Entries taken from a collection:
*-*-*

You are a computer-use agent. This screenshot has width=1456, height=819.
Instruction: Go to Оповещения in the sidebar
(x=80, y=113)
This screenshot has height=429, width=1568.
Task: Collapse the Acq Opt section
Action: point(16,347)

*-*-*

▸ PROBLEM STATEMENT
When you transcribe the records above, keep every line exactly the same.

▸ RESULT
You are a computer-use agent. This screenshot has width=1456, height=819.
Instruction: Go to Оповещения in the sidebar
(x=80, y=113)
This screenshot has height=429, width=1568.
Task: Collapse the Acq Opt section
Action: point(16,347)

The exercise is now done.